Around the Bend --- Another KFC!!! 



Flying back from London on Wednesday night I watched Around the Bend (2004). The in-flight entertainment guide called it a "hidden gem". I was ready to agree with the review because the chronically underutilized Christopher Walken (always the bridesmaid, never the bride) stars in the film. Walken plays a criminal/drug addict returning home after walking out on his newborn son 30 years earlier. Walken comes back to visit his ailing father. Four generations of men from the Lair family reunited under one roof. The movie also stars Michael Caine, Josh Lucas, Glenne Headly, and Kentucky Fried Chicken.



Henry’s (Caine) well-planned Last Will and Testament, written just before his demise at his favorite booth at the local KFC, instructs the Lair men to make a road trip. They must follow post-it directions Henry has placed inside several KFC bags. And must only read the directions while sitting down to a meal at a KFC franchise in whatever city they are in at the moment. After eating at a KFC they will dispose of a spoonful of his ashes.

As Caine dies in the booth Lucas runs in slow motion into the KFC (presumably it isn’t the deep-fried chicken that led to his demise). The camera pans over to a KFC employee (employee-of-the-month if you ask me) consoling Lucas’s son, who was there when Caine died.

At the first stop in this KFC road trip, Walken announces he is a vegetarian. However, by the 3rd KFC stop he is mowing down a chicken leg. By the 4th KFC they are looking over the menu, what haven’t we tried yet? The extra crispy? They arrive at one KFC a few minutes after closing. Lucas (Walken’s estranged son) suggests that they just read the instruction anyway. Walken says, "that’s not what Henry would have wanted!!! He wanted us to sit down together for a meal as a family, at the KFC!!! Lucas is annoyed and yells, "it’s just a stupid fast food joint!!! Walken (deadpan, eccentric as always) corrects him and says, "KFC actually refers to their franchises as restaurants."

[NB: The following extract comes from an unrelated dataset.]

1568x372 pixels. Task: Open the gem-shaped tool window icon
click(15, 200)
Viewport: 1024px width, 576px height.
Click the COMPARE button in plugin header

All of this sounds like it should be funny, a screwball comedy, something along the lines of Harold and Kumar Go to White Castle – and yet it wasn’t. It was supposed to be a heart-warming male-bonding movie. I’ve seen product placement in movies before, but never has it been so distracting, or so intertwined with the plot. I watched another movie on the flight I, Robot, which also had some product placement. The movie takes places in 2040 and Will Smith pulls out a pair of vintage Converse All Stars. Someone in the film comments on what a snazzy pair of sneakers they are. It’s fairly obviously product placement, but it stops there. I wasn’t distracted for the entire movie by the shoes.

Not to say that it didn’t work in Around the Bend, I was fiending for a KFC Twister for the remainder of the flight.